Remzi Akbaş'ın "Hamama giren terler. Nokta!" başlıklı köşe yazısı
Sakarya Milletvekili Lütfi Bayraktar'ın abisi İsmail Bayraktar'ın geçen hafta sosyal medya sayfasından yaptığı paylaşım kimi çevrelerce hoş karşılanmamıştır.
Ne demiş bu arkadaş bir bakalım:
"Aziz Milletimize Açık kırk ayrı konuşma metnini cımbızlayıp montajlayıp ak parti olmazsa ekmek bulamazdınız diye başlık atıp algı operasyonu yapan illagal terör örgütleri ve sevicileri Lütfi BAYRAKTARI Hedef göstererek yemeye çalışmanız beyhude Gücünüz Yetmeyecek ALLAHIN izniyle Nokta"

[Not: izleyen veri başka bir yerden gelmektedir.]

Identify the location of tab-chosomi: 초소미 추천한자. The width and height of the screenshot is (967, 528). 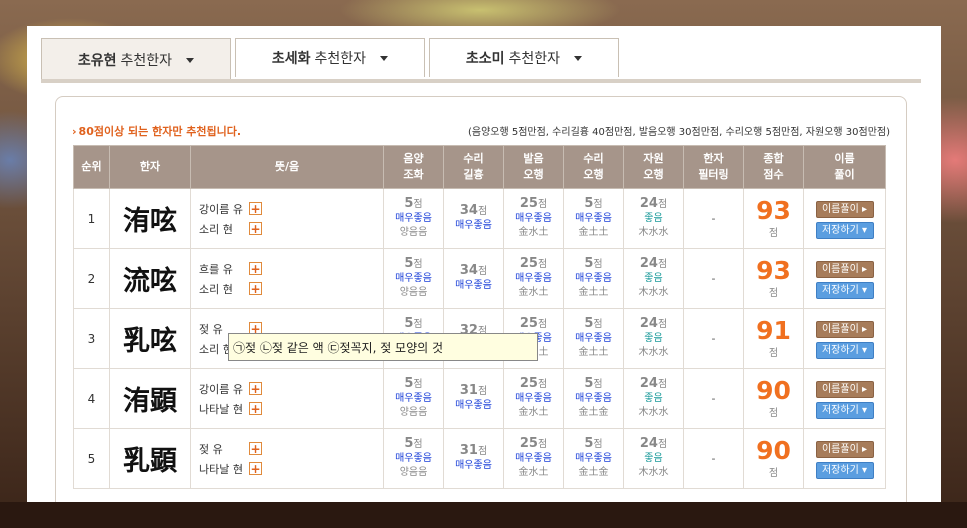
(524, 58).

Bir milletvekilinin abisi olmak basına karşı böyle ağır suçlamayı uygun bulmadığımı belirteyim. Bunun ters etki yaratarak siyasi bedeli olacağını görmek lazım.
Anlatayım;
Milletvekili Sayın Lütfi Bayraktar'ı yakından tanıyan sevgi, saygı noktasında karşılıklı nezaketi önceleyen biri olarak 8.AK Parti Karasu İlçe Teşkilat Başkanlığı seçiminde yaptığı açıklamaları hayret ve şaşkınlıkla izledim.
Aslında itiraf edeyim ki toplumu etkileyecek sansasyonel konuşma da bekliyordum doğrusu. Çünkü daha öncelerden de tartışma yaratacak konuşmalarına şahit olmuştuk. Dolayısıyla bu konuşmasında da geçen cümleleri toplum adına hoş görmek mümkün olabilir mi?
Gazeteciliğin bir özelliği de retorik konuşmaların içeriğinden aldığı sözü toplumun dikkatini çekmek adına "cımbızla" yakalamaktır.
Kaldı ki yaptığı konuşmalar kayıt altındadır. Bu açıklamalar dışında yazılan çarpıtma var ise buna karşı çıkmak Lütfi vekilimizin iradesinde olup, yanıt verme hakkı da bulunmaktadır.
Sözlerinin çarpıtılması başka bir şey, yapmadığı açıklamayı yazmak ayrı bir şeydir. Söylenmeyen sözlerin çarpıtılarak yazılması elbette basın ahlak ve etik kuralına da aykırıdır. Ancak bunun yolu karşı hakaret olmamalıdır. Hukuksal çözüm varken yeni bir hakaretin de devamını getirir.
Kaldı ki siyasiler kendisiyle ilgili hakaret içermeyen eleştirileri saygıyla karşılamalıdır.
Şimdi Sayın Bayraktar'ın "gaf" niteliğindeki açıklamasına bakarsak;
1- "Bu iktidarın yapamadığı şeyler elbette var. Her şey mükemmel yapsak, her denilen anında olsa… Her denilenin anında olduğu yer var. Her dediğimiz cennette oluyor ancak. Her düşündüğümüz cennette oluyor. Ama cennete gitmenin yolu da buradan geçiyor arkadaşlar."
2- "Ekonomik sıkıntı yaşıyoruz ama etrafınızı bir görün. Eğer bu iktidar başta olmasaydı, çevremizde sadece Libya, Irak, Suriye, Gazze olsaydı, bu iktidar olmasaydı 20 yıl siz yiyecek ekmek bulamazdınız. Kıbrıs’ta yaşadık bunu. Bu iktidar 20 yıldan bu yana savunma sanayini güçlendirmeseydi, bu kadroları kurmasaydı sizin vatanınız yoktu."
Soruyorum, bu açıklamalar ne anlama geliyor? Eleştirel yanı yok mu?
Sayın Bayraktar belki iyi niyetli olarak yaptığı açıklama yanlış anlaşılmış olabilir. Belki de amacını aşmış da olabilir.
Bunu düzeltmenin yolu yeni bir açıklama yaparak, "Konuşmasının amacının bu olmadığını yanlış anlaşılmış olmaktan üzgün olduğunu ve kamuoyundan özür dilemesi" değil midir?
Aile büyüğü olarak duygusal davranmış olabilirsiniz. Ama basın temsilcilerini terörle iltisaklı göstermek hem size hem de kardeşinize olumsuz yansıyacaktır. Bunu bir kenara not edin. Siyasetçiler eleştirilere de açık olmalıdır. Dolayısıyla ister kabul edin ister etmeyin. Hamama giren terler. Nokta!